According to my Ma,...


I was conceived on her wedding night at the El Cortez Hotel in Las Vegas, Nevada.


Here's the man what caused all the trouble:

DOGGED  IF  SHE  WOULD  LISTEN!  (Link:->)  MAMA  COULDN'T  BE  PERSUADED.

In August of 1959, three weeks after the “sell by” date, I entered “this world” kicking, screaming, crying and fighting at the ‘University of California, Los Angeles Medical Center’:

SEE  RED  BRICK  BUILDING  IN  CENTER  OF  PHOTO.

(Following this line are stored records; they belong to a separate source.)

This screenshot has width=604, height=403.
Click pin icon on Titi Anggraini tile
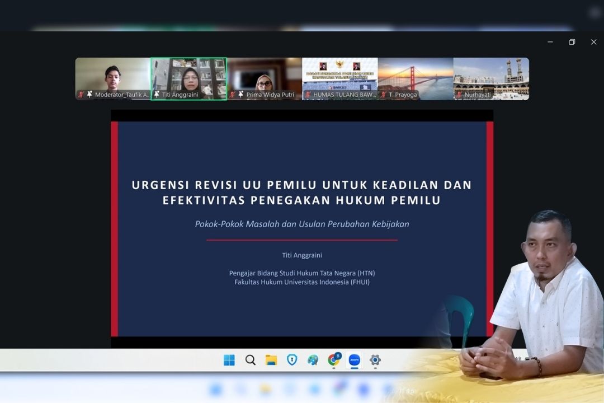pyautogui.click(x=157, y=95)
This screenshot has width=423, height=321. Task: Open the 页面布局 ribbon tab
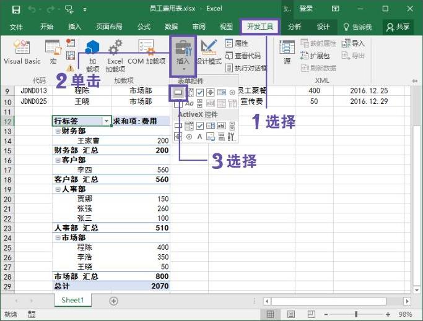(109, 27)
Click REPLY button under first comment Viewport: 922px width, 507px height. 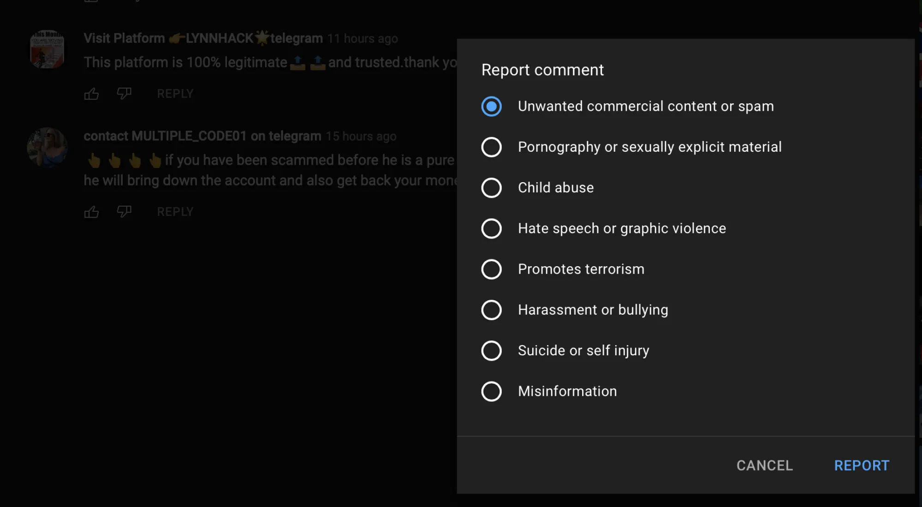coord(175,93)
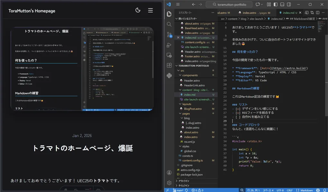
Task: Expand the アウトライン section
Action: [184, 181]
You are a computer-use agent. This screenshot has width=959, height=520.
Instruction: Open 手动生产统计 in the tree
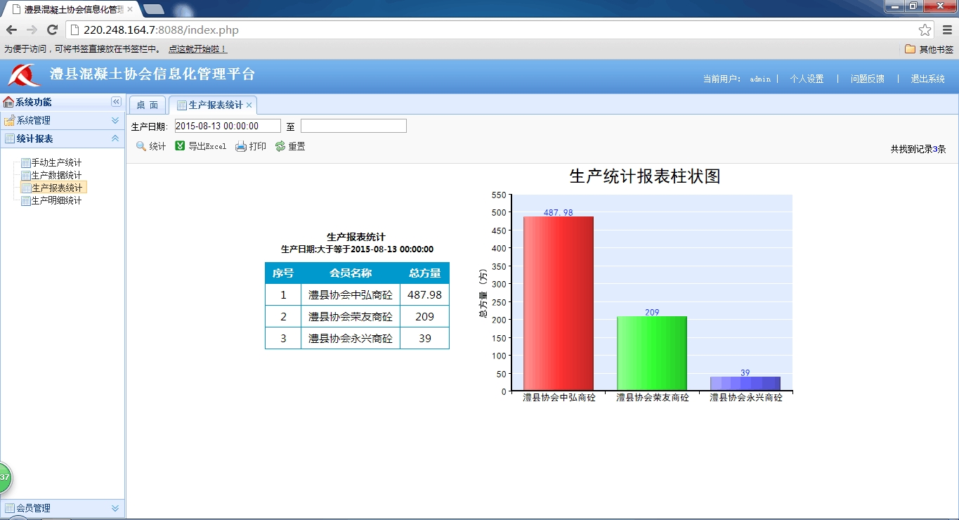tap(56, 162)
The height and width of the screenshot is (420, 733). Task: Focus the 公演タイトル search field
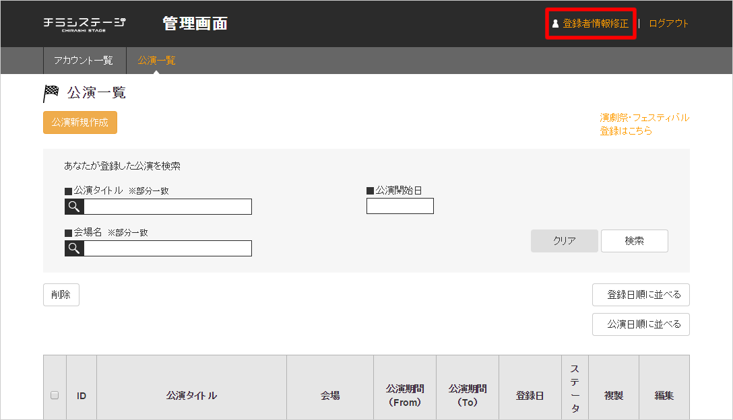point(167,207)
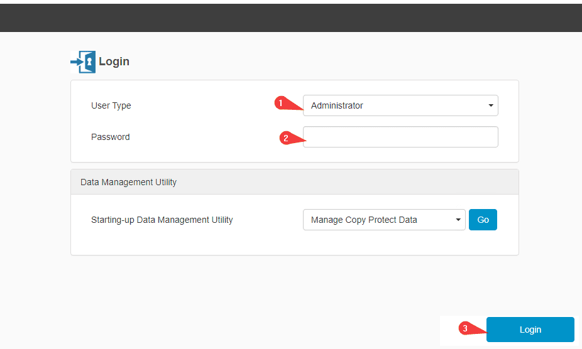
Task: Click the User Type label
Action: pyautogui.click(x=111, y=105)
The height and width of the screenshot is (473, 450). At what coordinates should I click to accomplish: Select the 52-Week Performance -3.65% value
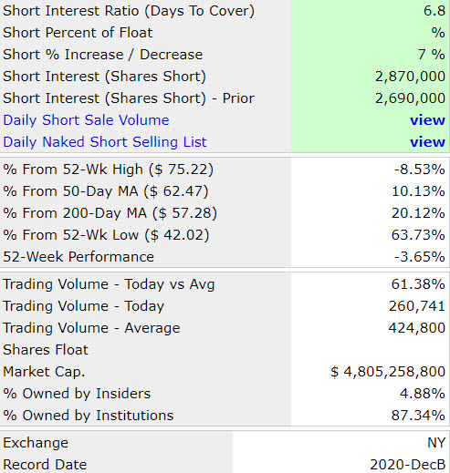click(x=420, y=257)
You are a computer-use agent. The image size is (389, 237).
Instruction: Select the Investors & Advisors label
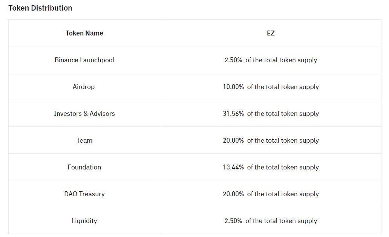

The first song that I can remember being aware of and being entertained by is Home On The Range by The Sons Of The Pioneers. I was about five years old then and I had a yellow plastic Colt .45 that made a clicking sound when the trigger was pulled.

RIGHT  GUN,  WRONG  COLOR
RIGHT  KID,  NOT  IN  COLOR.

I used to put my ‘Home On The Range’ .45 on to my children’s record player and run around my bedroom shooting my .45. It’s hard to believe, but I actually still have the single:

BACK  IN  THE  "OLD  DAYS",  RECORDS  WERE  SQUARE.

1964:
Home, home on the range,
Where the deer and the antelope play.
Where seldom is heard
A discouraging word,
And the skies are not cloudy all day . . . 

‘Home On The Range’
by The Sons Of The Pioneers



My previous blog bits pertaining to 'The Soundtrack Of My Life' (TSOML) can be found by clicking the links below:

TSOML #1
TSOML #2

For more TSOML participants, visit the blog of GIRL WONDER ('Your Daily Dose') by clicking HERE.

~ Stephen T. McCarthy

26 comments:

  1. Funny...you were three weeks late...I was almost three months early!

    I think it had to do with the number one song that week...."Hit the road, Jack!"

    Did your parents get married by Elvis?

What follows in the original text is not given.